=== The problem ===
I need the lines from the one holding "Task: Toggle Bold formatting in Font group" to the last line of the data below repeated exactly, both included, without pictures.

=== Dataset extract ===
/---
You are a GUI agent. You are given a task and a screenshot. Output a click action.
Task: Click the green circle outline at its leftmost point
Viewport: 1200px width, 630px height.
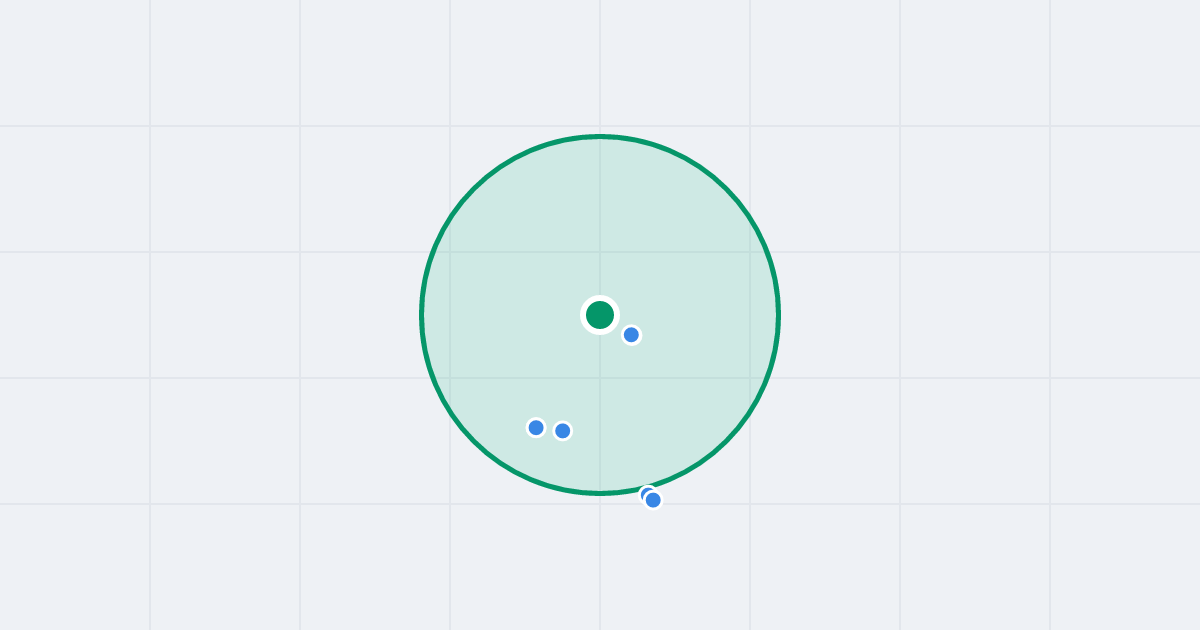point(422,315)
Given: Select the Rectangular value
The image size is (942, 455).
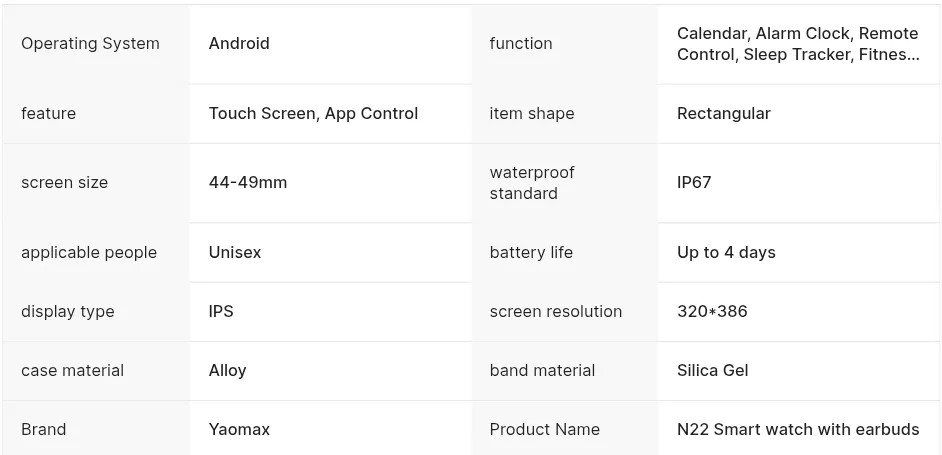Looking at the screenshot, I should 723,114.
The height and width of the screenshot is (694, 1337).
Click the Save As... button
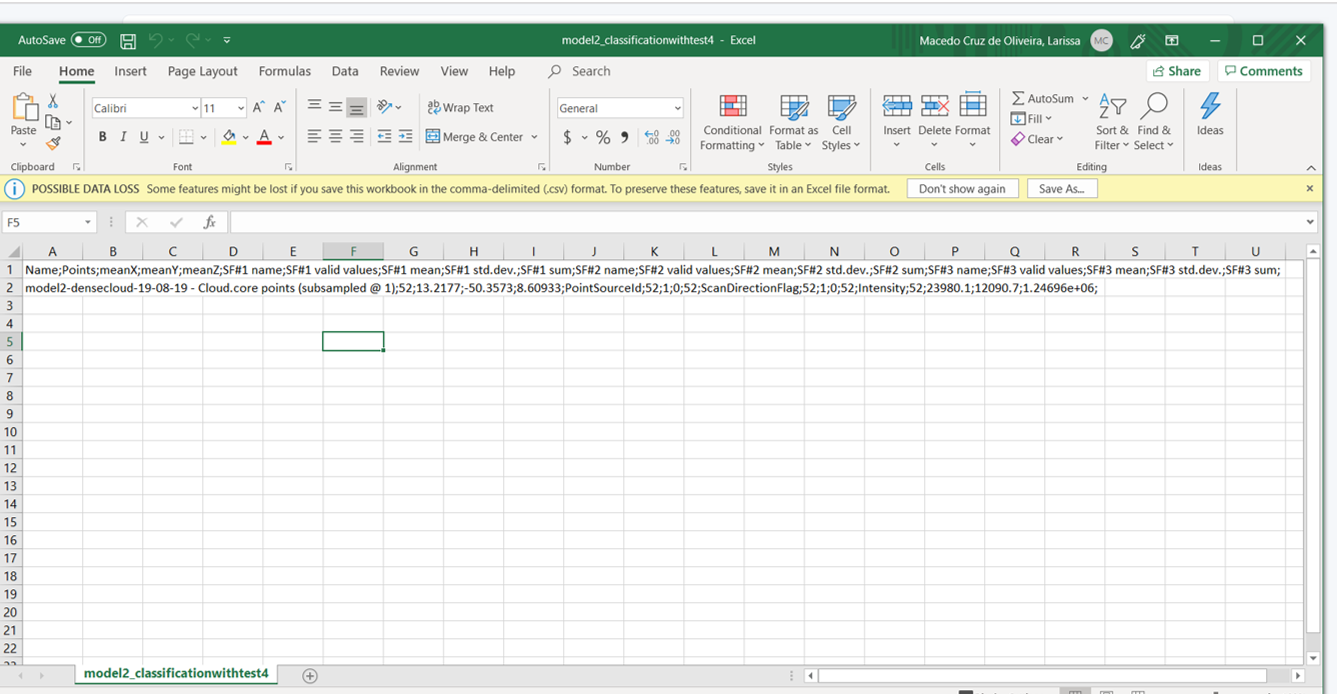[x=1061, y=189]
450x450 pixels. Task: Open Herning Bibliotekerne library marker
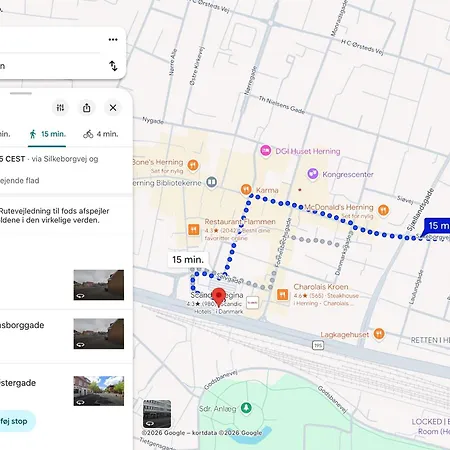pos(211,182)
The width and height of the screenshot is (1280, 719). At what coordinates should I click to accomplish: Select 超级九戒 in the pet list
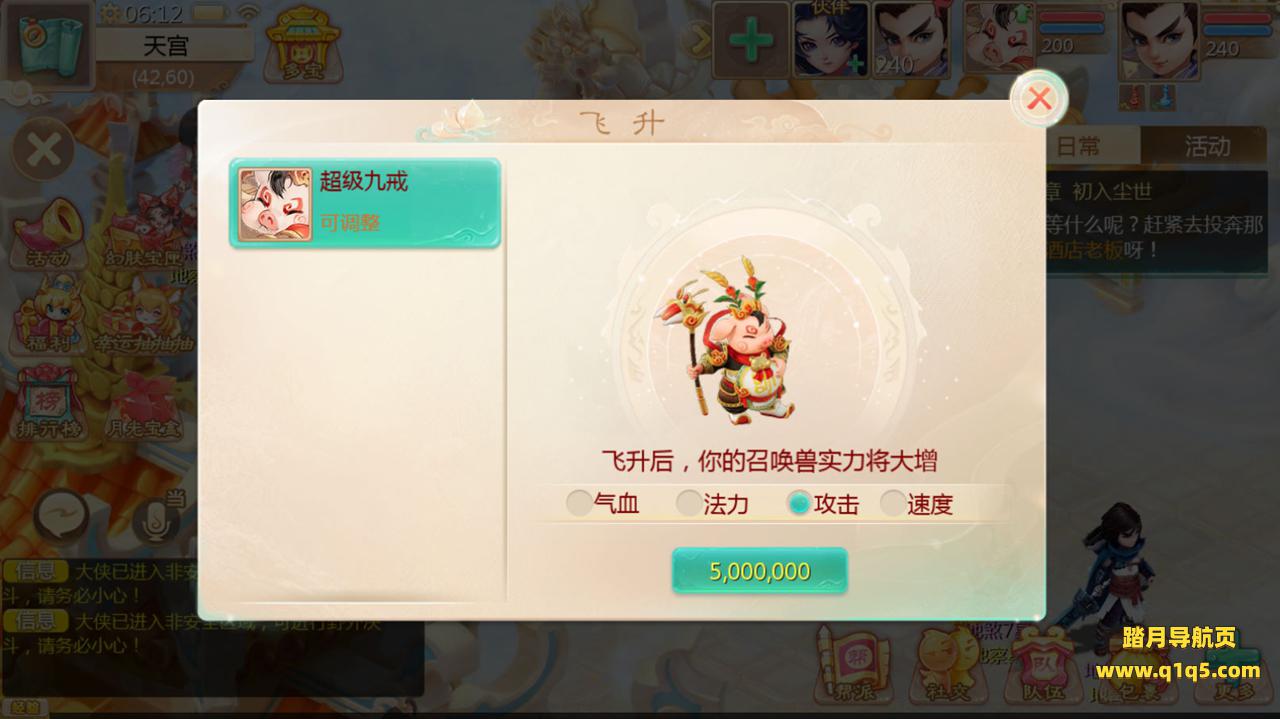coord(365,203)
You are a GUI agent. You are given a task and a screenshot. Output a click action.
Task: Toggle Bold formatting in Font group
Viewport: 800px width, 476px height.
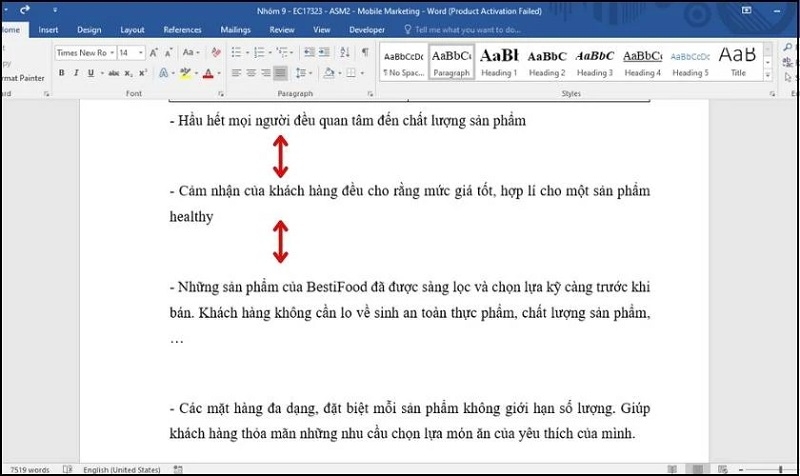point(62,73)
\---
=== Reply to the exercise ===
Task: Toggle Bold formatting in Font group
Viewport: 800px width, 476px height.
point(62,73)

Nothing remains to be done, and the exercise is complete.